• _Texte à lire_
- - - - - - -
PUNK anarchism

Éléments de PUNK philosophie
Miettes N°2

Jacques Fradin - paru dans lundimatin#279, le 14 mars 2021

Le pouvoir corrompt. Le pouvoir stable, durable, « parfait », supposé apporter « l’harmonie », ce pouvoir fixé transforme la corruption en architecture, pour un despotisme établi.
« La véritable démocratie » ne peut se suffire de se déployer contre l’État, ne saurait se suffire d’être anarchie.
« La véritable démocratie », non seulement doit déconstruire l’État, mais doit déconstruire tout état, toute position de stabilité ou toute institution installée, se prétend-elle « la plus parfaite ».
La véritable démocratie » est l’an-archie, le combat permanent contre toutes les institutions supposées « les meilleures » et posées irrévocables, le combat permanent contre les utopies merveilleuses et supposées éternelles. Y compris « les institutions anarchistes ».
Le seul chemin, pour éviter la dégradation de tout rêve en cauchemar, est d’empêcher tout « arrêt », toute stabilité établie, toute fantasmagorie d’une harmonie réalisable.
Le militant de l’an-archie ou du PUNK anarchisme est celui qui s’engage, sans effroi, dans le mouvement de la destitution des institutions, mouvement qu’il faudra, sans cesse, recommencer, sans halte ni fin.
NO FUTURE : tout Empire harmonieux de mille ans, que l’on tenterait de réaliser, puis de stabiliser, engage sur un chemin de corruption ; tout Empire sera désastré.

 

Miettes 2

Critique du programmatisme
Nouvelle critique du principe de « l’éthique première »
- - - - - - -
• _Extrait de données_

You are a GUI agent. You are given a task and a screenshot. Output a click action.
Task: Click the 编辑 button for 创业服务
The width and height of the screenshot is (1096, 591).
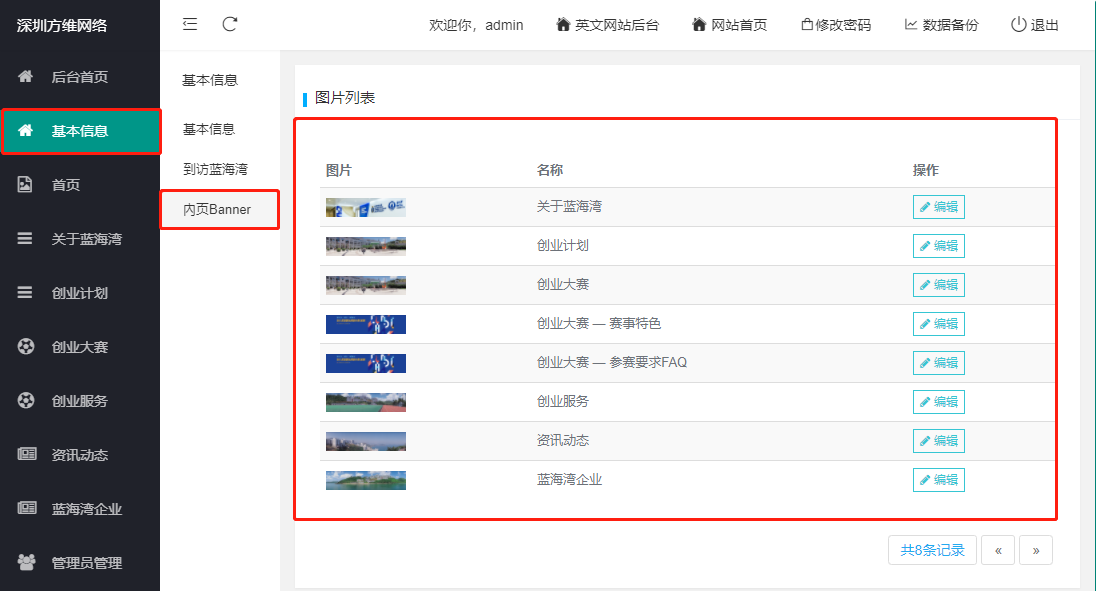[x=938, y=401]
- - - - - - -
• _Consignes_
1 - Pour chacune des affirmations suivantes, dites si elle s’accorde avec le texte sur l’anarchisme punk en répondant par oui ou par non, puis citez textuellement les mots qui en décident : (a) la véritable démocratie peut se contenter d’être anarchie ; (b) le pouvoir stable transforme la corruption en architecture ; (c) le mouvement de destitution des institutions devra être recommencé sans cesse.
2 - Reprenez le texte sur l’anarchisme punk à la suite de sa dernière ligne.
Les lignes de l’extrait de données n’ont aucun rôle ici.

• _Corrigés_
1 -
(a) Non : « ne saurait se suffire d’être anarchie »
(b) Oui : « ce pouvoir fixé transforme la corruption en architecture »
(c) Oui : « mouvement qu’il faudra, sans cesse, recommencer, sans halte ni fin »

2 -
Partons de la distinction (hyper) classique entre « programme », projet, idée, normativisme moral, tables de loi, ET « processus », comment se réalise un projet ou comment mettre « en réalisation » une idée.
Partons même de la liaison (elle-même hyper) classique ou positiviste entre programme et réalisation, la réalisation d’un programme ; le plan éthique vient d’abord PUIS ensuite on passe à l’action pour « appliquer » le plan ; liaison dangereuse ou fatale qui peut se caractériser comme « ingénierie politique » (élément de l’ingénierie sociale qui, elle, peut contenir les formules de « la conversion clandestine » aux idées) – pensons à l’ingénierie électorale et à ses départements, lobbies, propagande, manipulation des règles électorales, etc.
Et, finalement, partons de la forme standard de l’opération de réalisation, la forme (que nous nommerons) social-démocrate.
Pour cette forme, il s’agit de « populariser » l’idée ou le programme et d’obtenir l’adhésion « de masse », « la popularisation », qui est un long et lent « processus » de « conviction » (au sens actif, d’obtention de l’adhésion, par le mensonge, par exemple).
Processus technicisé par diverses méthodes, dont la propagande et le clientélisme, l’achat de l’acceptation.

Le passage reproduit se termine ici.